Here is the English abstract of Majid Qorbanali Doulabi (Assistant Professor, Department of Philosophy and Mysticism, International University of Islamic Denominations, Iran)'s presentation at the 7nd pre-con meeting of the conference “Imam Reza (PBUH) and Interreligious Dialogue" which was held in International University of Islamic Denominations Tehran, Iran on December 4, 2023.

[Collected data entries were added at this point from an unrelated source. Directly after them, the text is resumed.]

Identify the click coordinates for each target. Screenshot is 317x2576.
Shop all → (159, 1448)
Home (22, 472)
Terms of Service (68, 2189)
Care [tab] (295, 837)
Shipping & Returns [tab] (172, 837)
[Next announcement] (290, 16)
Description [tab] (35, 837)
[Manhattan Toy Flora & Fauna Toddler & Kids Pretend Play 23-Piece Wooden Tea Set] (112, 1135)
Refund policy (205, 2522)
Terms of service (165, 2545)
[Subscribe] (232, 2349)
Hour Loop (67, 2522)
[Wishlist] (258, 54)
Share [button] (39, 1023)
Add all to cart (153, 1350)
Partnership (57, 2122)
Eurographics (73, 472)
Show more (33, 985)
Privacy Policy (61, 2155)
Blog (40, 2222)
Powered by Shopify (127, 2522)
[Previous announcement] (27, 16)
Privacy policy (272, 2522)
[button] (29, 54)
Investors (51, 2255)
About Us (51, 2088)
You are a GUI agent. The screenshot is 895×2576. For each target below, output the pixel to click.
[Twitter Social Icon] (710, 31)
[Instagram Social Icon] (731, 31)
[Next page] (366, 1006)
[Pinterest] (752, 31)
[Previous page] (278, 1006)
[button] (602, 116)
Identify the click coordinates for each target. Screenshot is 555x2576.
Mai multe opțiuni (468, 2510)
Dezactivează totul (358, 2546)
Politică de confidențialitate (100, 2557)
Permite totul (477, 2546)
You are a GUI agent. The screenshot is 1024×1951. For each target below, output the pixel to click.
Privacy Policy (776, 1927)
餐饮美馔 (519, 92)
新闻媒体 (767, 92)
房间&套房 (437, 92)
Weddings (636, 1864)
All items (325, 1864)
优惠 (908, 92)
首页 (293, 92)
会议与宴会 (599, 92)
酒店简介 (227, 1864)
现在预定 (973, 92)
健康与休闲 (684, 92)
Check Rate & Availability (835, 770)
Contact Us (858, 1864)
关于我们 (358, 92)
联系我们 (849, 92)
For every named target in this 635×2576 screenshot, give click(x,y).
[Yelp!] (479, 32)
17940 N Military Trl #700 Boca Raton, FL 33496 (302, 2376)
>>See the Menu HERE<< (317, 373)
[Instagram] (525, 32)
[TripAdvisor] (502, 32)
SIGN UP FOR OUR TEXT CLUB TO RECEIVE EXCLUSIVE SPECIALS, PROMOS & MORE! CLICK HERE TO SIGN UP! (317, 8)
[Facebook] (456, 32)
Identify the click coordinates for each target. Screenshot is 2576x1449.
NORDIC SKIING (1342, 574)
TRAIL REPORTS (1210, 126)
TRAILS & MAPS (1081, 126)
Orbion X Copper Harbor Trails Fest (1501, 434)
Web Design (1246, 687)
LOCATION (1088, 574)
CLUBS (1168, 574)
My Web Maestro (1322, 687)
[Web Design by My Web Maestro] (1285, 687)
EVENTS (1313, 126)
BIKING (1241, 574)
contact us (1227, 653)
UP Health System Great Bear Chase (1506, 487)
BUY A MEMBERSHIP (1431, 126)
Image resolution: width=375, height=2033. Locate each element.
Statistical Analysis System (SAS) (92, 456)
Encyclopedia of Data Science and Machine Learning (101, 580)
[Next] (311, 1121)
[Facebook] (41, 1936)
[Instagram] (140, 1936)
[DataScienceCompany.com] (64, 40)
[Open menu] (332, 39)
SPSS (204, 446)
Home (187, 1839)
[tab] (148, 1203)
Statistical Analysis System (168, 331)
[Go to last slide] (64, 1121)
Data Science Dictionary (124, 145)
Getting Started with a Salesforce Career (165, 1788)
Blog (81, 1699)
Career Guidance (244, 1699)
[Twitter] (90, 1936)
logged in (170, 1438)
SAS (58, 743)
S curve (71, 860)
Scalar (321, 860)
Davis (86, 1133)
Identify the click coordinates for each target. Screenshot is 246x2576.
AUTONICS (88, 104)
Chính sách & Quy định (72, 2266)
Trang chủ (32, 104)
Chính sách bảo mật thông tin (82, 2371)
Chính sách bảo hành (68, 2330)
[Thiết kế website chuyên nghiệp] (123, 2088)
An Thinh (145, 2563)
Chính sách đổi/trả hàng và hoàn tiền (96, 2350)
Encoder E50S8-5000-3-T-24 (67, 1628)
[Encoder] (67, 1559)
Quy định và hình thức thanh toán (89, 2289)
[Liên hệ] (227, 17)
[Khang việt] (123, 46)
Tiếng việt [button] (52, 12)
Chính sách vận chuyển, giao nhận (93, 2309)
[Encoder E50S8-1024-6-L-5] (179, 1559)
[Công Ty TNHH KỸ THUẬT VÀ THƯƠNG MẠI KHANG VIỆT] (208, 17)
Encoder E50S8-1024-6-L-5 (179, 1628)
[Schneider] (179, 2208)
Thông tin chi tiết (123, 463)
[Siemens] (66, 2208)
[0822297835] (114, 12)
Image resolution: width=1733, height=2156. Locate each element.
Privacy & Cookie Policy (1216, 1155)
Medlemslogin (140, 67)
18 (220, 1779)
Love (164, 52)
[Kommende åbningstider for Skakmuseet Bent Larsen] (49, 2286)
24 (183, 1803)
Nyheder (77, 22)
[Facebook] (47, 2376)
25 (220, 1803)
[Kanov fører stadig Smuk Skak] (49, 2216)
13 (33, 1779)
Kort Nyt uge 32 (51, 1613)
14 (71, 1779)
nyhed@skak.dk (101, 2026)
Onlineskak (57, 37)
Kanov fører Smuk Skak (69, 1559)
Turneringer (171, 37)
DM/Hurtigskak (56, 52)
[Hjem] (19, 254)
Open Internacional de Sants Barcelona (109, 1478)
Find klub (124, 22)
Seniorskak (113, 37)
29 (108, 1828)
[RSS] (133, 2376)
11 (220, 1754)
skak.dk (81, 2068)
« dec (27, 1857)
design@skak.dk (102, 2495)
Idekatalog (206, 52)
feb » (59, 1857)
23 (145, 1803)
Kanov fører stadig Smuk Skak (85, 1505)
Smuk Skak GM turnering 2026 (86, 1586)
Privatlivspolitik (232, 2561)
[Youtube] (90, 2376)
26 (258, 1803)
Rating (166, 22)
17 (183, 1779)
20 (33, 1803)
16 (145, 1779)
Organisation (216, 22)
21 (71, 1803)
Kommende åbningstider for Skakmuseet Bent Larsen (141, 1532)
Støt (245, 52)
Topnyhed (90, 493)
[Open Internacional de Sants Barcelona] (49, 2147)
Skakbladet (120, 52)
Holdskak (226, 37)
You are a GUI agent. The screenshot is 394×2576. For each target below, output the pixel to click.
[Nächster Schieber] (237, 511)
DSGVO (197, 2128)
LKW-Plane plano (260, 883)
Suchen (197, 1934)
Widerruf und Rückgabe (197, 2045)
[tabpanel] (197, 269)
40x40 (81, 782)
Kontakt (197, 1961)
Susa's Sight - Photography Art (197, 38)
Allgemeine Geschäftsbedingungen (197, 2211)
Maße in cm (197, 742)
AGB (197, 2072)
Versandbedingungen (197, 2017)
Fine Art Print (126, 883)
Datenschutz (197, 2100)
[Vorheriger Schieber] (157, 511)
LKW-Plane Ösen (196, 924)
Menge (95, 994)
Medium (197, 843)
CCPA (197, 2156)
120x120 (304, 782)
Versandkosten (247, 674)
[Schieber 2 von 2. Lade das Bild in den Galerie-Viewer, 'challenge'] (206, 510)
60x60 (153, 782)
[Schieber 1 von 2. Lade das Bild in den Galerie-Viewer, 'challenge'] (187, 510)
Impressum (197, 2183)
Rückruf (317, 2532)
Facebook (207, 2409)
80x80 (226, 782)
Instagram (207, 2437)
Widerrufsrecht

Argument of the Rationality of Religiosity in Islam and Other Divine Religions
One of the arguments that theists put forward for the rationality of belief in God is an argument known in Islamic tradition as the “rationality argument”. In this argument, a person is imagined to be calculating whether a life of faith is more beneficial and reasonable than a life of unbelief. The argument goes as follows: If the believers are right, then they will receive infinite gain, while the unbelievers will suffer infinite and irredeemable loss. If the unbelievers are right and there is no God, then believers and unbelievers will be equal and there will be no significant difference between them. This argument can be found in the words of Imam Reza, as well as in the words of Imam Ali and Imam al-Sadiq. It can also be found in the Quran. Moreover, the argument was used by the great Muslim theologian Abu Hamid al-Ghazali, and after him by the Christian thinker Blaise Pascal. The target audience of this argument is those who are neither certain of the existence of God nor of his non-existence, and who are in fact in doubt and confusion. For this reason, this argument is especially important in the present age, which is an age of skepticism about human knowledge and understanding of the supernatural. In this paper, different versions of this argument are examined, compared, and criticized.